Optional Vanilla Icing
A simple vanilla icing makes this cake even more irresistible: whisk powdered sugar with a small amount of milk until smooth, then drizzle over the cooled cake. If you prefer, serve with whipped cream, ice cream, or a caramel drizzle for variety.
Common Questions
Does coffee cake taste like coffee? No—despite the name, coffee cake usually contains no coffee. It’s named for being a cake served alongside coffee.
How should I store coffee cake? Store completely cooled and covered at room temperature for up to 3–4 days to keep it moist.
Can I freeze coffee cake? Yes. Wrap completely cooled cake in plastic wrap, then in heavy-duty foil. Freeze up to 2 months and thaw overnight at room temperature.

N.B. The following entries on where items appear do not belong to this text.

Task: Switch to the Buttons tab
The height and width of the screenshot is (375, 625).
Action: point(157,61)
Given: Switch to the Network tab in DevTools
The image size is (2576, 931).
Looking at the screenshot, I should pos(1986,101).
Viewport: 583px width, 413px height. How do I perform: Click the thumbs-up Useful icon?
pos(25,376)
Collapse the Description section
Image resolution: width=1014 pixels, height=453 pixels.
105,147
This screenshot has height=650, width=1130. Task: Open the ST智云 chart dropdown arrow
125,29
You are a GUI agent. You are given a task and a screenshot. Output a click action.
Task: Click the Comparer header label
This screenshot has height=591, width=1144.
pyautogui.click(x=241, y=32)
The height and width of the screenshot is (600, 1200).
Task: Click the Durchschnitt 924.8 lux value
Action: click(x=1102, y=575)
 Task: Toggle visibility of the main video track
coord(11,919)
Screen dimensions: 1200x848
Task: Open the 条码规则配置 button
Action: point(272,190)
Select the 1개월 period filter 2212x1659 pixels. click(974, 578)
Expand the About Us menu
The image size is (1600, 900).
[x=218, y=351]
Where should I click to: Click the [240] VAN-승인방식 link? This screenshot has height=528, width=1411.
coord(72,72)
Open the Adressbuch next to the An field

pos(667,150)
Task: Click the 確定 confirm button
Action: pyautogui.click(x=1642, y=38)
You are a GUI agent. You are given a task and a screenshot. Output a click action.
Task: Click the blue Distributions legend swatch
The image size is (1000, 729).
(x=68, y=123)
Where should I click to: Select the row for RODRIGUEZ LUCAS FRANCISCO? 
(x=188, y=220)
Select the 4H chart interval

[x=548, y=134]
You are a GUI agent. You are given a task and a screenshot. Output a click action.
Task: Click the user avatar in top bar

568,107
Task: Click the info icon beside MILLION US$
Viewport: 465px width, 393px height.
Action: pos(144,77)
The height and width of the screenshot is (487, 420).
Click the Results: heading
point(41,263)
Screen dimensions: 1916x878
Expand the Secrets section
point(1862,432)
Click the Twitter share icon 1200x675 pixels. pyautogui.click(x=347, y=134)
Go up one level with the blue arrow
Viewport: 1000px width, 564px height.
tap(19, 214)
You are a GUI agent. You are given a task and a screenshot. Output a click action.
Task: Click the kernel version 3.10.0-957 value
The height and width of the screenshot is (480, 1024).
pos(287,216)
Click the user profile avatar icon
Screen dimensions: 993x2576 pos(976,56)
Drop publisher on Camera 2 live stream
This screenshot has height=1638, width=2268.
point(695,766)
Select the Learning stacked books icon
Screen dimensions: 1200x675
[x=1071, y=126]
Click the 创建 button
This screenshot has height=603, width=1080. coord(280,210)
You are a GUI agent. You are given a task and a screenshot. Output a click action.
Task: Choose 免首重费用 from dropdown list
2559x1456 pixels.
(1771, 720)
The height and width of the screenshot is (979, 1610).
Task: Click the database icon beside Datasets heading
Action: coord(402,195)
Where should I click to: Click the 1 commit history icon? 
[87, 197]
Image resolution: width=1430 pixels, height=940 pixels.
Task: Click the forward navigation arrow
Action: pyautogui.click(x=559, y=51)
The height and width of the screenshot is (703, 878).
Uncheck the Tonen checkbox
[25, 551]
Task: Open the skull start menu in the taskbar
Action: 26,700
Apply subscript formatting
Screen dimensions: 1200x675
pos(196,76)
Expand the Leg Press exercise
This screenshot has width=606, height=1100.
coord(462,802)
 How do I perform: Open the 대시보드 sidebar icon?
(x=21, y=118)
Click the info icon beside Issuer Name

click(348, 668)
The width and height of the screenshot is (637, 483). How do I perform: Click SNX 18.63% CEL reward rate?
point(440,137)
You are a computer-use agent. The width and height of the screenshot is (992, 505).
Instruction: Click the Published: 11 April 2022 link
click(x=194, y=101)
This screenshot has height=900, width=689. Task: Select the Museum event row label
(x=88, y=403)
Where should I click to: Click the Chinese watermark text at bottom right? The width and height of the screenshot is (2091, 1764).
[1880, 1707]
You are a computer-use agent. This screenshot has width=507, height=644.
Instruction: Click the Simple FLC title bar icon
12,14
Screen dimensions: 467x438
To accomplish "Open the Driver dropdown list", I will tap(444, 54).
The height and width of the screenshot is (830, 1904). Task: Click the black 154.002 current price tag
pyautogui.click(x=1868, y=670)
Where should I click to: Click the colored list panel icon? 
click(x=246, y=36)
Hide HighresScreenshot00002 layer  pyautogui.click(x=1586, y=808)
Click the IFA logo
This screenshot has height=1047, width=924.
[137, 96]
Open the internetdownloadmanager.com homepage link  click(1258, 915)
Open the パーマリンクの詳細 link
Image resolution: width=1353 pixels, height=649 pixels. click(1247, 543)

Why did my coffee cake turn out dry? Overbaking is the most common reason. Also, it will start to dry out after a few days if not stored properly.

Tips and Suggestions
- Thick batter is normal for coffee cake—don’t worry.
- Use a greased offset spatula to help spread the top layer of batter without tearing the cinnamon ribbon.
- Use real butter, not margarine, for the best flavor and texture.
- You can substitute Greek yogurt or full-fat plain yogurt for sour cream; avoid low-fat or nonfat versions for best results.
- The salt in the filling and topping balances sweetness; reduce it if you prefer less salt.
Coffee Cake with Crumb Topping

Ingredients
Middle Layer:
- ½ cup (100g) packed brown sugar
- 2 teaspoons ground cinnamon
- ½ teaspoon salt
Crumb Topping:
- ¾ cup (12 tablespoons) unsalted butter, melted
- 1½ cups (215g) all purpose flour
- 1 cup (200g) packed brown sugar
- 2 teaspoons ground cinnamon
- ½ teaspoon salt
Cake:
- 3 cups (425g) all purpose flour
- 1 tablespoon baking powder
- ½ teaspoon baking soda
- ¼ teaspoon salt
- ½ cup (113g) unsalted butter, soft
- 1½ cups (325g) sugar
- 4 large eggs
- 1 tablespoon vanilla
- 1¾ cup (420g) sour cream
Instructions
Middle Layer:
- Combine the brown sugar, cinnamon, and salt in a small bowl; set aside.
Crumb Topping:
- Mix the melted butter, flour, brown sugar, cinnamon, and salt until evenly combined; set aside.
Cake:
- Preheat the oven to 350°F (177°C). Lightly grease a 9×13 baking pan.
- In a medium bowl, whisk together the flour, baking powder, baking soda, and salt; set aside.
- Using a mixer with the paddle attachment, beat the butter and sugar until light and fluffy. Add the eggs and vanilla and mix until just combined; scraping the bowl as needed.
- Add one-third of the flour mixture, mix until just combined, then add one-third of the sour cream and mix. Repeat twice more, ending with the sour cream. Scrape the bowl so the batter is uniform.
- Spread half the batter into the prepared pan. Sprinkle the reserved middle-layer cinnamon mixture evenly over the batter. Gently spread the remaining batter over the cinnamon layer. Sprinkle the crumb topping across the top and press very lightly so it adheres.
- Bake for 40–50 minutes, or until a toothpick inserted into the center comes out clean. Allow to cool before slicing. If desired, drizzle with vanilla icing.
Notes
- Storage: Store covered at room temperature for 3–4 days.
- Freezer friendly: Wrap cooled cake in plastic wrap and heavy-duty foil; freeze up to 2 months. Thaw at room temperature overnight.
- Do not substitute margarine for butter for best texture and flavor.
- Greek yogurt or full-fat plain yogurt can replace sour cream; avoid low-fat or nonfat versions.
- Vanilla icing: Combine ½ cup powdered sugar with 2–3 teaspoons milk until smooth, then drizzle over cooled cake.